» The task
Starting at the line with "Click the Forward arrow navigation icon", set down each line of the entries below through the last one, exactly as it stands.

(Beginning of Given records)

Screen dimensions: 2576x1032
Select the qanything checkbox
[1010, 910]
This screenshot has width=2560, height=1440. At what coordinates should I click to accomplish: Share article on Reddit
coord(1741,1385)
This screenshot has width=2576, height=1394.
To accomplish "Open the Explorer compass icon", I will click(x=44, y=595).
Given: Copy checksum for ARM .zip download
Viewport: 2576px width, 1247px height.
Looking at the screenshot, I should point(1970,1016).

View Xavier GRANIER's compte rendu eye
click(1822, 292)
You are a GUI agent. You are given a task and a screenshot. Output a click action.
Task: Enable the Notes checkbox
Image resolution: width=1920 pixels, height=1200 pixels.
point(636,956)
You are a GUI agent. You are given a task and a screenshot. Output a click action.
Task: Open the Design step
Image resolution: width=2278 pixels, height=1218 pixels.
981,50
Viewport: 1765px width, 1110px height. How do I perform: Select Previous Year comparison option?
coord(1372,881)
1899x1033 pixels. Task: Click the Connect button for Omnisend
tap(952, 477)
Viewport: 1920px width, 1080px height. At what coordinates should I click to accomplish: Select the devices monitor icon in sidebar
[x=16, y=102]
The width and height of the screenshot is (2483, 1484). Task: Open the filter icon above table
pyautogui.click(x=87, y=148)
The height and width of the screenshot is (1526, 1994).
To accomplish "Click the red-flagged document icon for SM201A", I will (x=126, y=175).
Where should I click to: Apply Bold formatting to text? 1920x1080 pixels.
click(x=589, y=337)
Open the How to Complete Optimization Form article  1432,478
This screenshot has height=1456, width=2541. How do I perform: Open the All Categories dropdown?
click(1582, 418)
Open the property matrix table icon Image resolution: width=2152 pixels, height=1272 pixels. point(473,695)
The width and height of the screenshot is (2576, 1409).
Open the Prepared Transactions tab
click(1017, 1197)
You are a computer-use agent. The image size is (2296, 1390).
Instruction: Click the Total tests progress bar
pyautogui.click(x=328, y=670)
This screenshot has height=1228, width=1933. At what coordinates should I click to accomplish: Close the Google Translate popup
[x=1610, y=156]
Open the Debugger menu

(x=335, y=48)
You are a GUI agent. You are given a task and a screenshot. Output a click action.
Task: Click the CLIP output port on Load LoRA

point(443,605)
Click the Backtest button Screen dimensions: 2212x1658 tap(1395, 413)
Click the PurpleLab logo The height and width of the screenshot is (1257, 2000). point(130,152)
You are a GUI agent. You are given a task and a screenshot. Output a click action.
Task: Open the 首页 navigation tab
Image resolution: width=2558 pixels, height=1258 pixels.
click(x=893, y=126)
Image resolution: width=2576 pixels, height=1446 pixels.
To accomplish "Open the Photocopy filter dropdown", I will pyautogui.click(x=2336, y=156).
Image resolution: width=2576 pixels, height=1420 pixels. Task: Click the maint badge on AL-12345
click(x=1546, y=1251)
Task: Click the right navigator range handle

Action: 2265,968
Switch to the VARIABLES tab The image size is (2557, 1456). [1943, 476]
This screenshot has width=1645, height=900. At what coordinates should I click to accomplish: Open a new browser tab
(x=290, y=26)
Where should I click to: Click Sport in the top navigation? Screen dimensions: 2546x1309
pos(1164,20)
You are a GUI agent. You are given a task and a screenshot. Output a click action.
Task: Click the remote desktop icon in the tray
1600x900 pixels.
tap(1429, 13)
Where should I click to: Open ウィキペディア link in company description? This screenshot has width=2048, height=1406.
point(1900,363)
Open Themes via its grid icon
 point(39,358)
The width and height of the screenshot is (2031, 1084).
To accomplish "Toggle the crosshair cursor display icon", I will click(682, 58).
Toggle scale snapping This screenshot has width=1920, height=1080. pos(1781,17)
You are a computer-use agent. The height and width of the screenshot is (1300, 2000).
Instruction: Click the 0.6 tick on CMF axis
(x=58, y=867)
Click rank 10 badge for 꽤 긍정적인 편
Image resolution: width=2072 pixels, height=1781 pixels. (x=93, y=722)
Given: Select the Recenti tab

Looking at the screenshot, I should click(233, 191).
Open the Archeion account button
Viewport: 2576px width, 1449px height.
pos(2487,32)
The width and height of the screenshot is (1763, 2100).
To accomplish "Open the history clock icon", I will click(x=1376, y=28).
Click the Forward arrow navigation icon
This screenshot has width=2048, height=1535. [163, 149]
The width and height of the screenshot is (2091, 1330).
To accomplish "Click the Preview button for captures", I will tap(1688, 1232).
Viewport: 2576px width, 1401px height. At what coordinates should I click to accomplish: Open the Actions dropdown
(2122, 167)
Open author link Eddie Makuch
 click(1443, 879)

(End of Given records)

» Answer for the task
Click the Forward arrow navigation icon
This screenshot has width=2048, height=1535. [163, 149]
The width and height of the screenshot is (2091, 1330).
To accomplish "Click the Preview button for captures", I will tap(1688, 1232).
Viewport: 2576px width, 1401px height. At what coordinates should I click to accomplish: Open the Actions dropdown
(2122, 167)
Open author link Eddie Makuch
 click(1443, 879)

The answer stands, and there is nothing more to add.